Page tree
Skip to end of metadata
Go to start of metadata

For information about what Fact Table Grain is, see Set the Grain of a Fact Table to Avoid Duplicate Records.

For information about working with Fact Table Grain via the CloudConnect LDM Modeler, see this article.

Setting the Fact Table Grain in an Existing Project

Setting grain instead of connection points in an existing project will consist of the following steps:

  1. Get the identifier of the attribute with the connection point you want to replace by grain. It usually looks like {attr.datasetname.attributename}. Then get the identifier of the connection point itself which is of form {label.datasetname.labelname}. Both identifiers can be obtained from the LDM modeler or from the REST API resource for the appropriate attribute. Learn more about Acquiring identifiers.
  2. Get identifiers of the attributes you want to add to the grain. They must be directly connected to the first one, i.e. there is an edge between them or they are part of the same dataset.
  3. Construct MAQL DDL script:
    1. Drop the connection point.
    2. Add grain definition to the attribute from the first step.
    3. Synchronize the dataset.
  4. Adjust your ETL. You do not have to generate the connection point data, so you may remove that code. This would add some additional performance benefit, however it is not mandatory. The ETL would work even if you did not remove that.
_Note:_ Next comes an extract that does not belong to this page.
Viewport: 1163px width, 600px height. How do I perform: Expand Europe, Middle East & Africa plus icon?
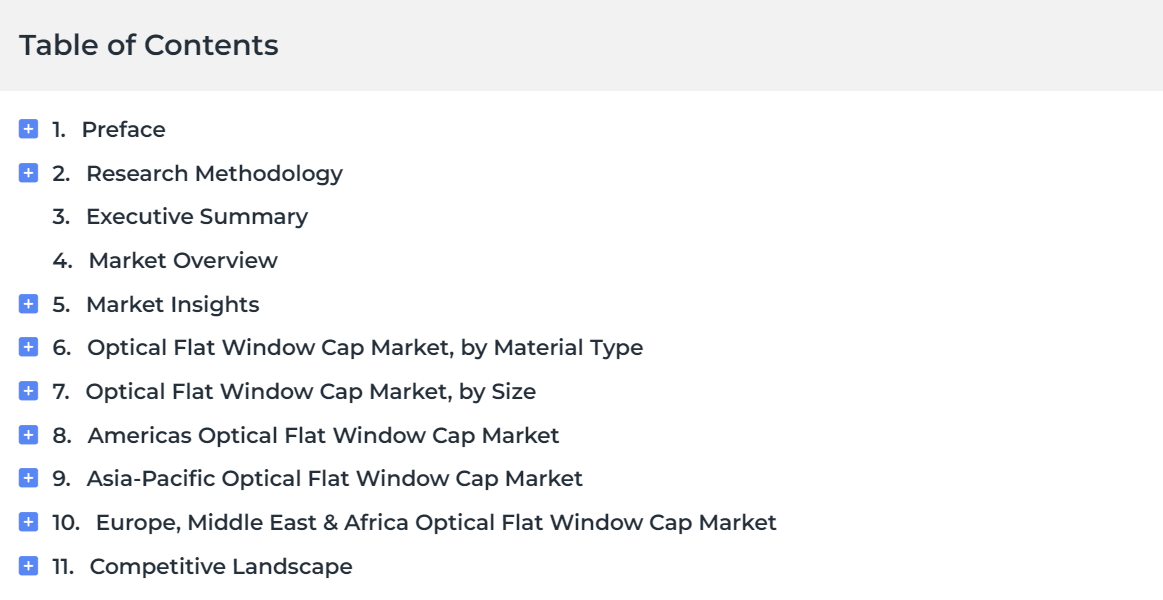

Fact Table Grain Implementation Examples

MAQL DDL syntax

Create or set grain for an attribute

CREATE|ALTER ATTRIBUTE {attr.myfacttable.factsof} ... [SET GRAIN {attr.mydimension.myattr1}, {attr.myfacttable.myattr2}, ...];

SYNCHRONIZE {dataset.myfacttable} [PRESERVE DATA];


Remove grain

ALTER ATTRIBUTE {attr.myfacttable.factsof} UNSET GRAIN;

SYNCHRONIZE {dataset.myfacttable} [PRESERVE DATA];

 

{attr.myfacttable.factsof}

The attribute identifier that represents the fact table. This field is created automatically when you create a fact table, and acts as its primary key. Note that your fact table must not be referenced from any other datasets. There must also be no connection point: when you navigate to manage section and look for this “Records of” attribute, the list of labels must be empty.

 

SET GRAIN {attr.mydimension.myattr1}, {attr.myfacttable.attr2}, …

Specify attributes to define the grain of {attr.myfacttable.factsof}. These attributes become the new compound key for the fact table. The attributes must always occur in a unique combination for the entire fact table, and must be directly related to {attr.myfacttable.factsof} in the LDM.

It is possible to use attributes from the dataset of the fact table (i.e. {dataset.myfacttable}) or connection points of directly connected dataset or dimension, sometimes called references, including references to date dimensions. See 'Example 2. Existing LDM development: References in fact table grain' below.

Alter existing grain definition

If you must change the grain definition (for example, due to changes in your internal processes), check the current settings on the API and construct a MAQL DDL ALTER command.

Read existing GRAIN settings

To uncover the list of attributes forming the grain of a fact table, contact GoodData REST API at URI /gdc/md/{project_id}/obj/{attribute_id}/?grain=1 where {attr-id} is the numeric identifier of the anchor attribute of the fact table to which the grain was set up. The API will return the structure containing a list of attributes in the grain:

GET /gdc/md/{project-id}/obj/{attr-id}/?grain=1
 
{
   "attribute" : {
      "content" : {
         "grain" : [
            "/gdc/md/{project-id}/obj/101",
            "/gdc/md/{project-id}/obj/102"
         ],
         "pk" : [
            {
               "data" : "/gdc/md/{project-id}/obj/201",
               "type" : "col"
            }
         ],
         "displayForms" : []
      },
      "meta" : {
         "uri" : "/gdc/md/{project-id}/obj/{attr-id}",
         "identifier" : "attr.myfacttable.factsof",
         "title" : "My Fact Table"
      }
   }
}

Construction of ALTER command

After completing ‘Read Existing Grain Settings’ you now have a list of attributes that are in the grain. We may GET their textual identifiers directly from the URI’s we got in the response, or use the more efficient resource /gdc/md/{project-id}/identifiers. In the example above there are two attributes in GRAIN of My Fact Table:

  • attr.mydimension.myattr1 for /gdc/md/{project-id}/obj/101,
  • attr.myfacttable.myattr2 for /gdc/md/{project-id}/obj/101.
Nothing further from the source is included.